The eukaryote-specific DBD expansions have considerably greater variety than the prokaryotic expansions. An increased DBD kingdom-specificity is found in the eukaryotes. The metazoan, fungal and plant kingdoms are clearly distinguishable ( Figure 2 a). The fungal and metazoan kingdoms share more DBDs than the plant and metazoan kingdoms, which reflects their closer phylogenetic relationship ( 18 ). The metazoa, in the top right section of Figure 2 a, have the largest kingdom-specific DBD repertoire. This is most likely due to the regulatory overhead of metazoan complexity in terms of cell types.
The significant plant-specific DBD expansion is possibly due to the regulation of a large defence system—which plants have due to their inability to escape toxic environmental conditions. Figure 2 b clarifies the nature of the DBD expansions in the viridiplantae lineage. The AP2 family is expanded throughout this lineage, but is believed to also occur in the apicomplexa ( 19 ). Figure 2 c shows the AP2 domain in complex with DNA. This family is known to bind to the GCC-box pathogenesis-related promoter element ( 20 ) and activate defence genes. Several families are specifically expanded in the plant genomes of A. thaliana , Medicago truncatula and Oryza sativa (as opposed to the other viridiplantae, which are algae) including the family of ethylene insensitive 3 (EIN3) DBDs. This family regulates transcription in response to the chemically simplest plant hormone, ethylene ( 21 ).

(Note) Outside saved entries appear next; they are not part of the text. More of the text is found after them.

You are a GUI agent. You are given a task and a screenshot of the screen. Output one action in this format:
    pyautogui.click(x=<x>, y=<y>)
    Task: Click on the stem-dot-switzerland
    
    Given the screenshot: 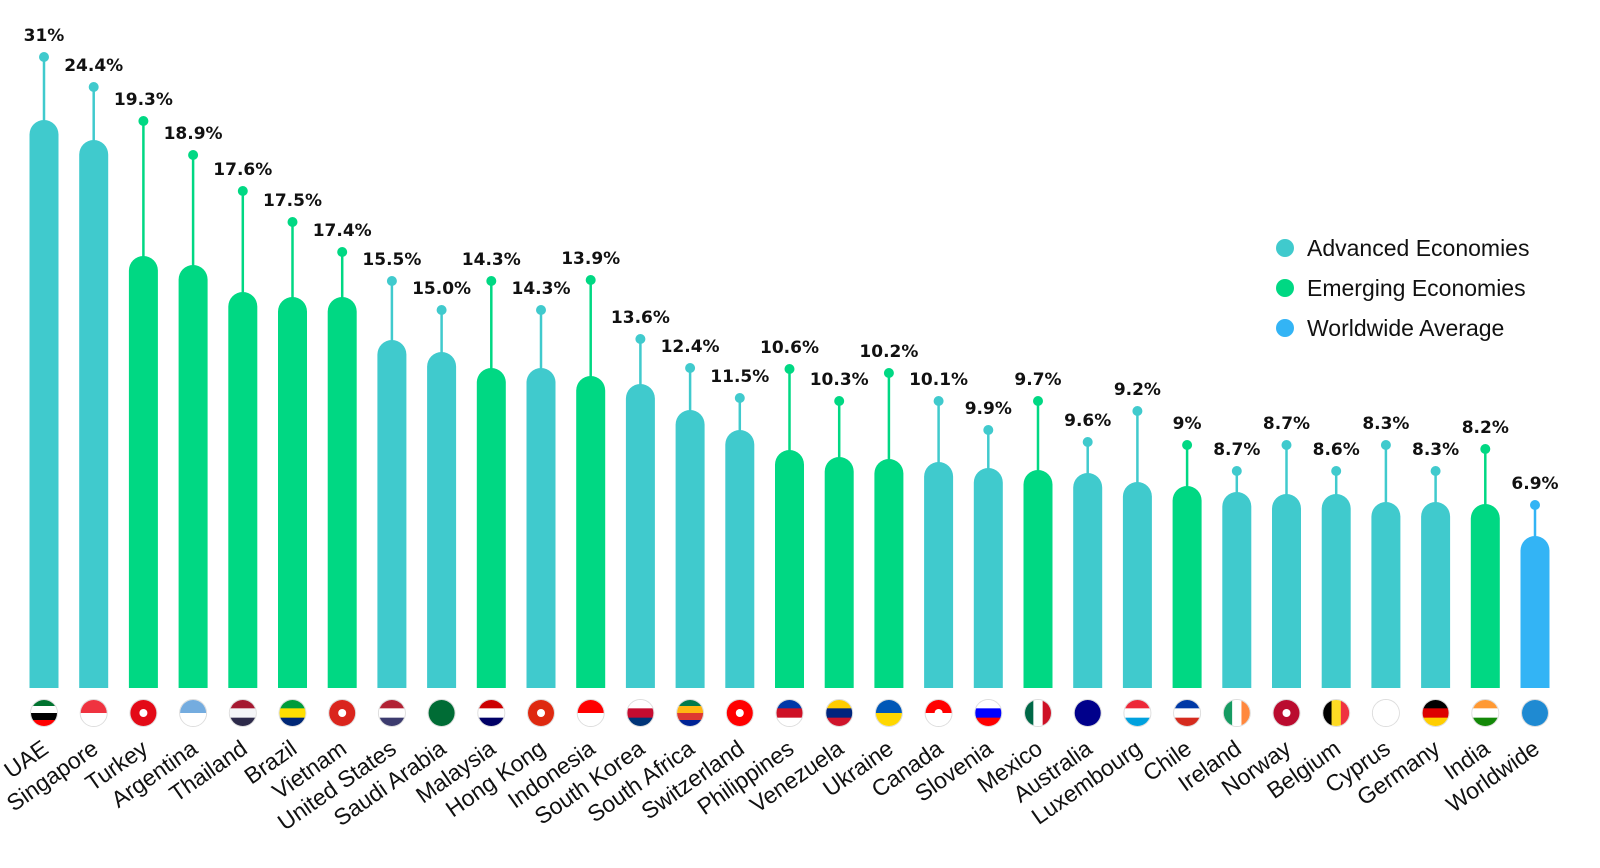 What is the action you would take?
    pyautogui.click(x=740, y=398)
    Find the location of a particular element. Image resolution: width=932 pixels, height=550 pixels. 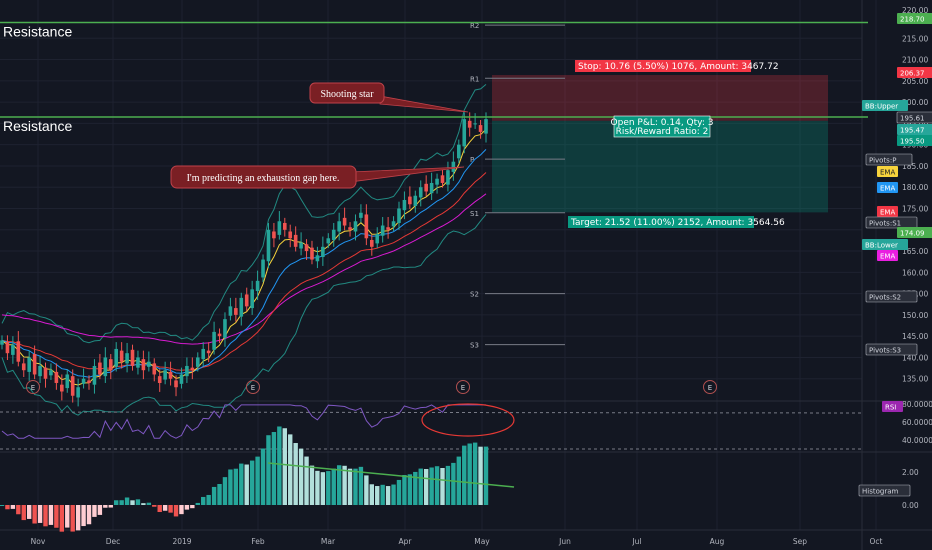

price-tick: 140.00 is located at coordinates (915, 358).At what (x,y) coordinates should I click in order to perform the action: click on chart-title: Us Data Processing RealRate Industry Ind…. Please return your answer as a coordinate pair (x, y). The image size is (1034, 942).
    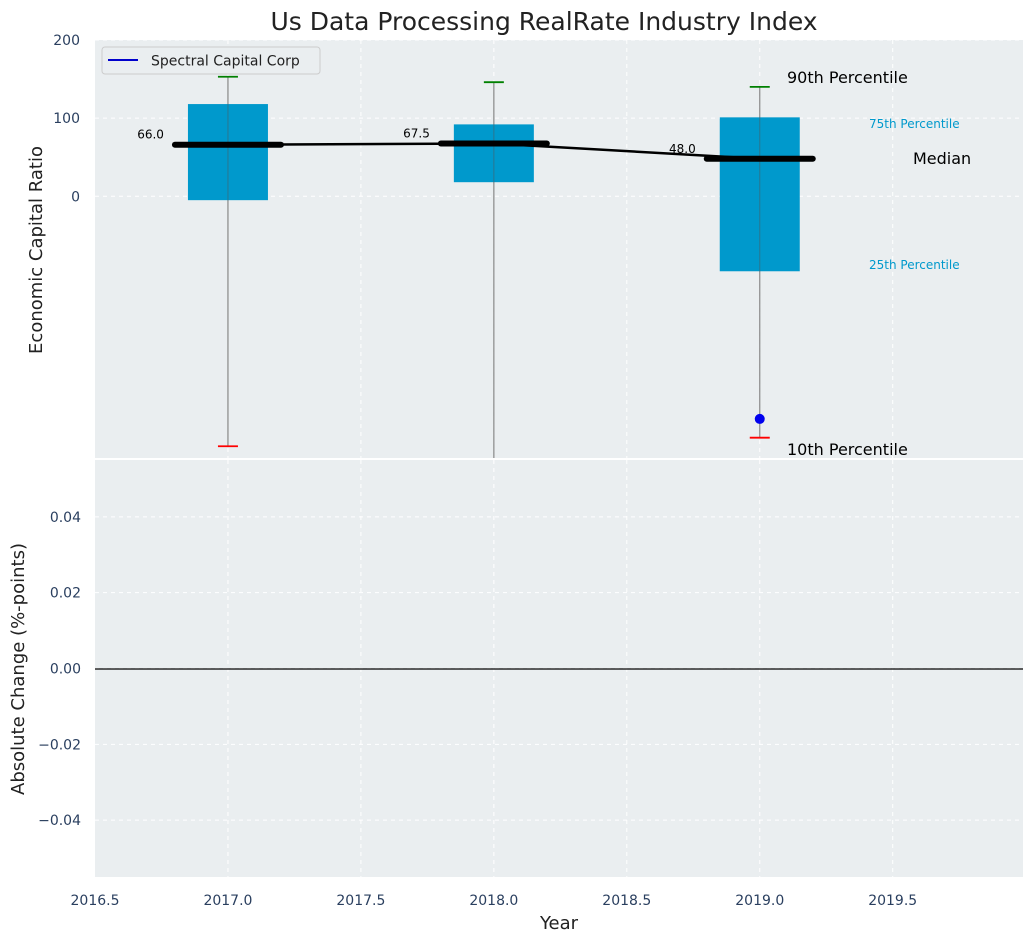
    Looking at the image, I should click on (544, 22).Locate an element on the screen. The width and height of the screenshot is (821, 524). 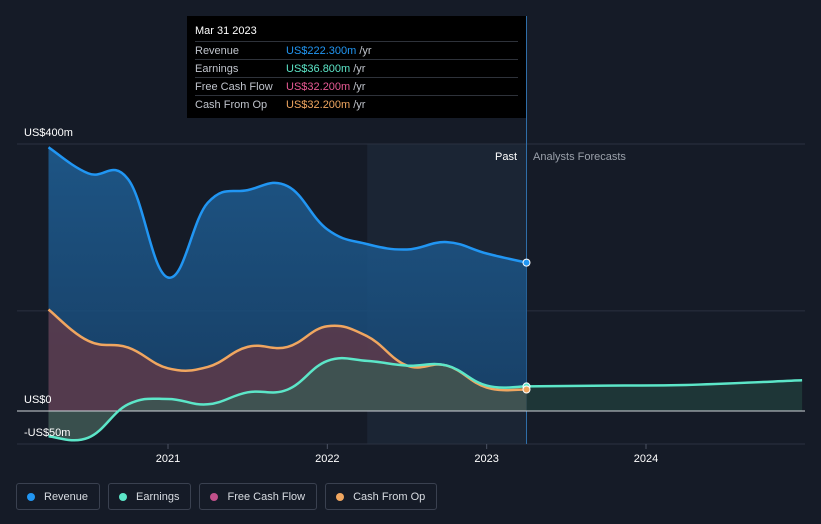
revenue-dot-icon is located at coordinates (31, 496).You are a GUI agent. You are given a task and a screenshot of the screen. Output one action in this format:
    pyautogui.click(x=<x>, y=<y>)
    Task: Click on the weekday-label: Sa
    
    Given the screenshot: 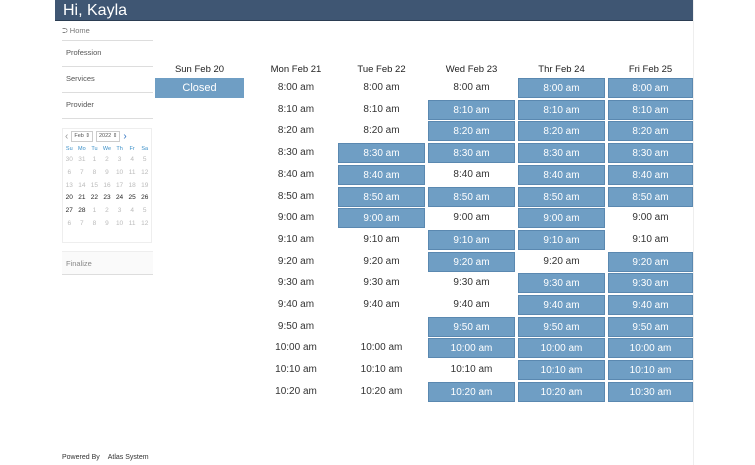 What is the action you would take?
    pyautogui.click(x=145, y=149)
    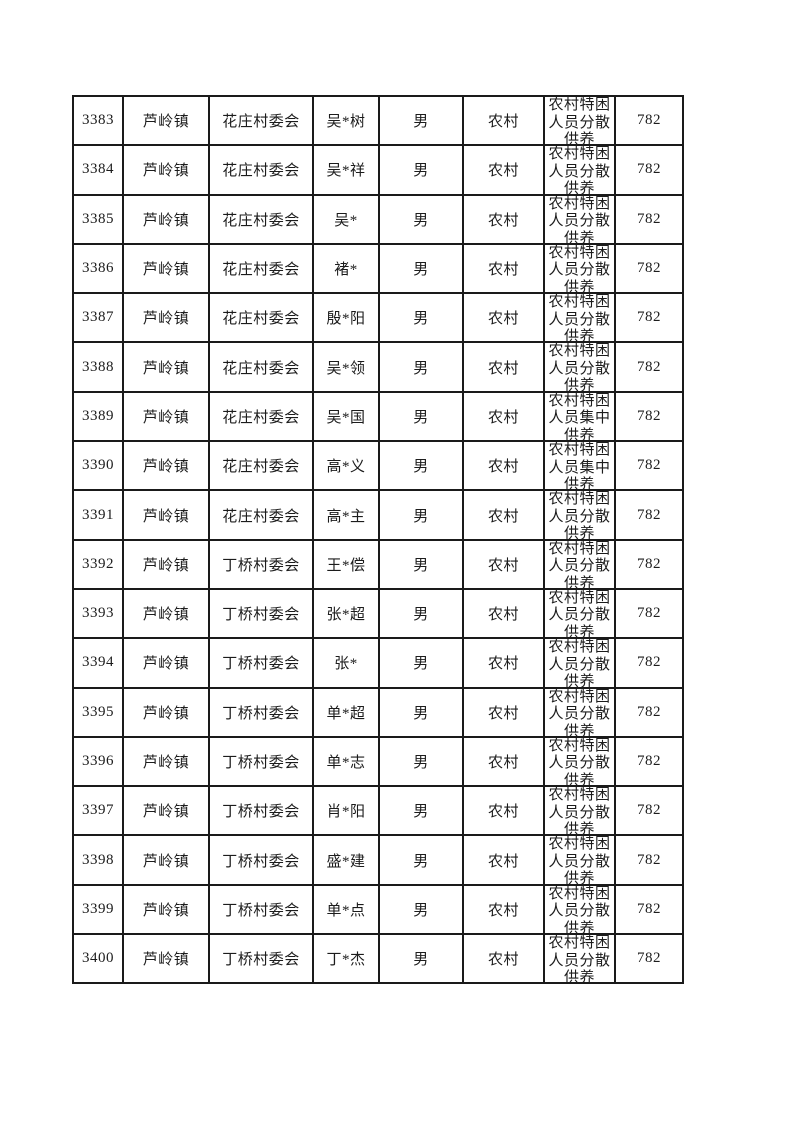 Image resolution: width=793 pixels, height=1122 pixels. I want to click on table-row: 3398 芦岭镇 丁桥村委会 盛*建 男 农村 农村特困人员分散供养 782, so click(378, 860).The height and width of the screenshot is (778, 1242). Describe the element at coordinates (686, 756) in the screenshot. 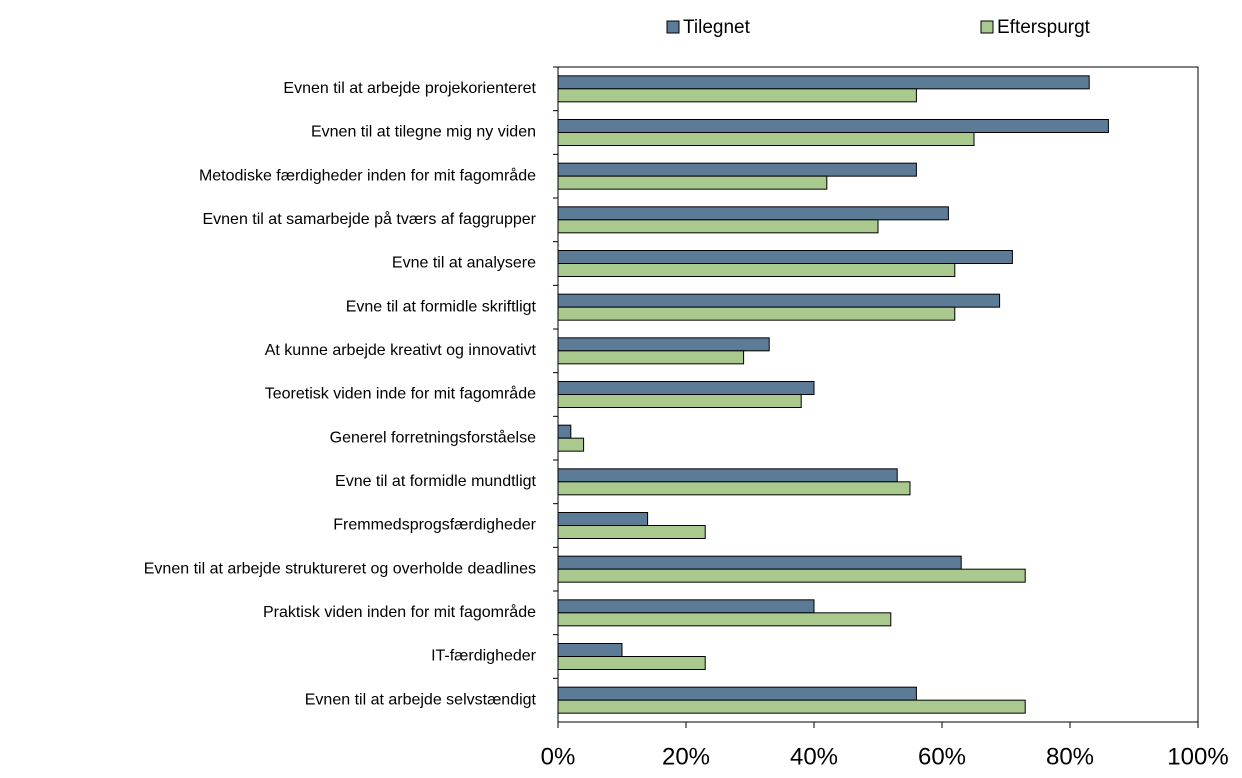

I see `x-tick-label: 20%` at that location.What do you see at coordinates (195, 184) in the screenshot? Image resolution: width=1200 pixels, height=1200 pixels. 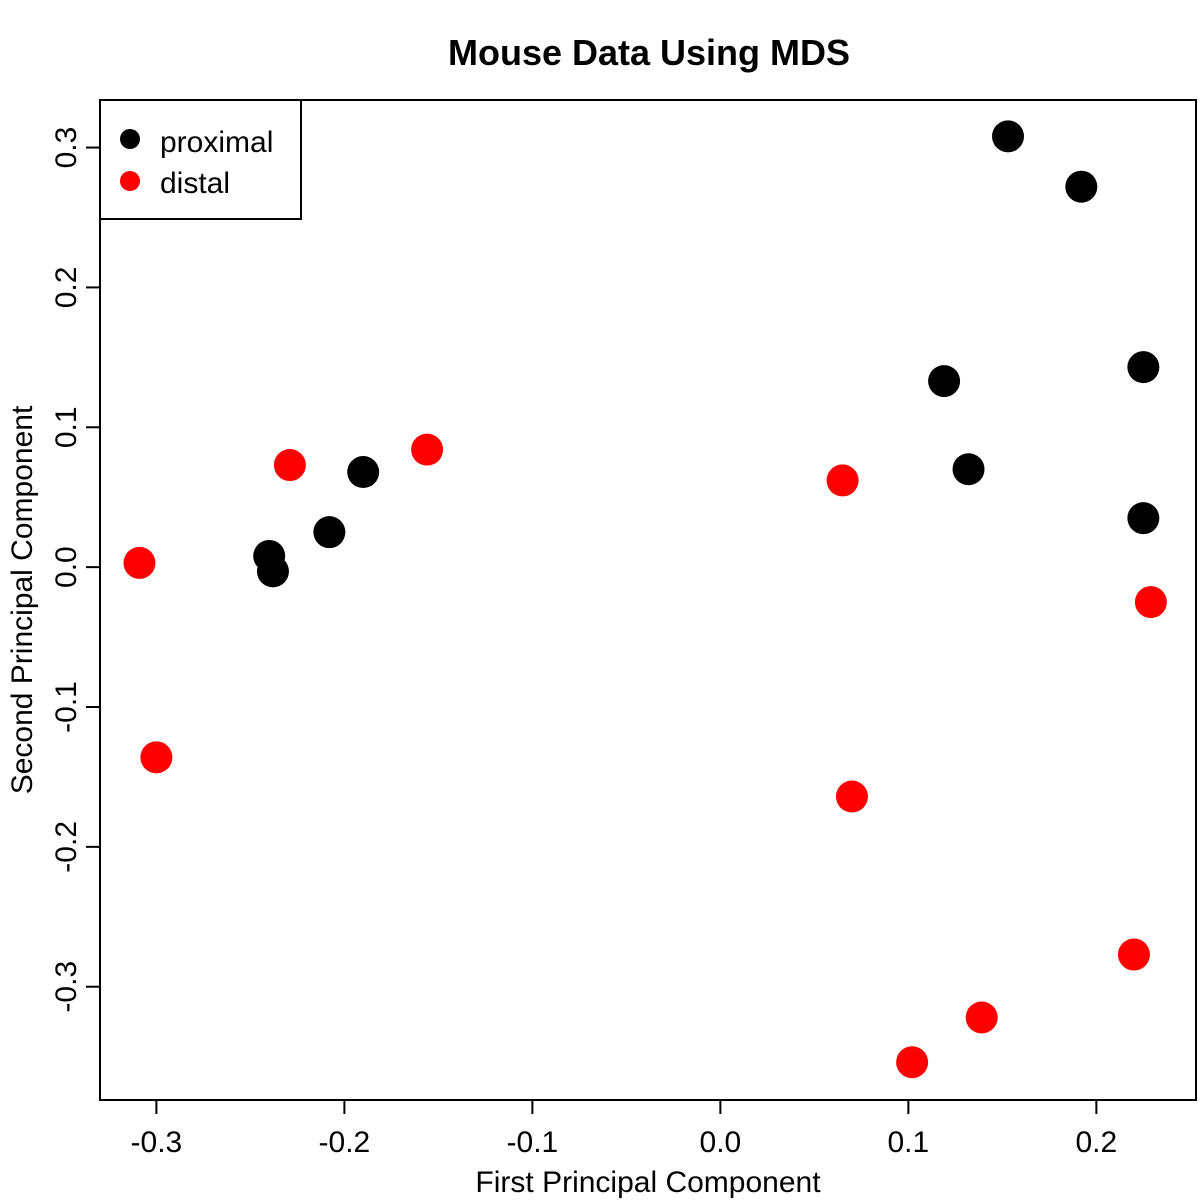 I see `legend-label-distal: distal` at bounding box center [195, 184].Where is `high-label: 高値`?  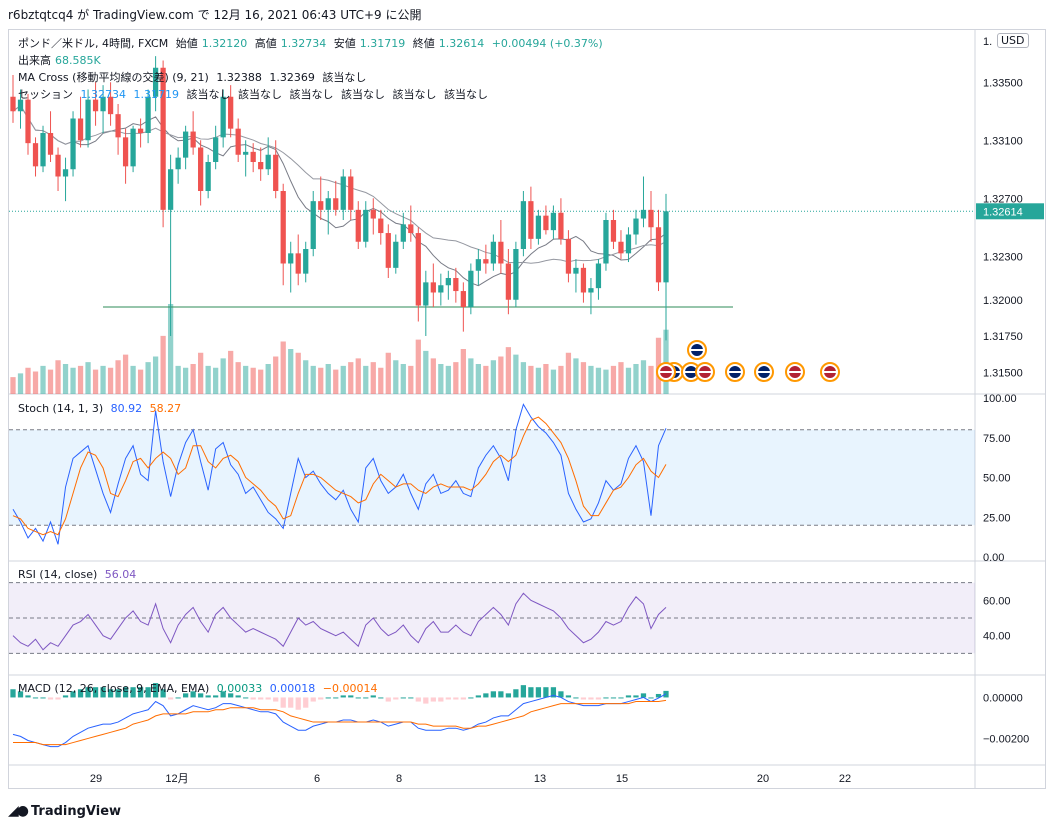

Above we described novel developments in the display facilities and search tools, as well as the content of the DBD database, with a few examples of the type of insight this provides. In the future, we will continue to update the HMM libraries, which will result in improvements to the TF prediction coverage. When updating the Pfam HMMs we will make use of, and incorporate, the Pfam clan information ( 12 ). We will also continue to add and update predictions for new proteomes. Exciting new eukaryotic proteomes we hope to add soon include higher eukaryotes such as orangutan, marmoset and wallaby, disease vector insects, additional nematodes and several plants.
We have eliminated several eukaryotic genomes ( Xenopus tropicalis , Apis melifera and Populus trichcarpa ) from our analysis of DBD occurrence due to the presence of uncharacteristically high numbers of bacterial DBDs. This was a known problem in the X. tropicalis (frog) genome ( 22 ). The use of lineage-specific information on the occurrence of DBDs is a promising method for reducing false-positive TF classifications in the eukaryotes.
We also plan to refine the TF prediction procedure by taking into account that DBDs have typical patterns of domain repetition or combination with other DBDs or non-DBDs. It may be possible to make use of over-represented domain combinations to further improve our predictions, for instance by including marginal DBD matches if they occur in common TF domain arrangements as indicated by the statistical methods used in ( 23 ) and ( 24 ).
Supplementary Data are available at NAR Online.
We gratefully acknowledge comments on the manuscript from Subhajyoti De and Siarhei Maslau. This work was funded by Medical Research Council; Royal Thai Government Scholarship to VC. Funding to pay the Open Access publication charges for this article was provided by Medical Research Council.
Conflict of interest statement . None declared.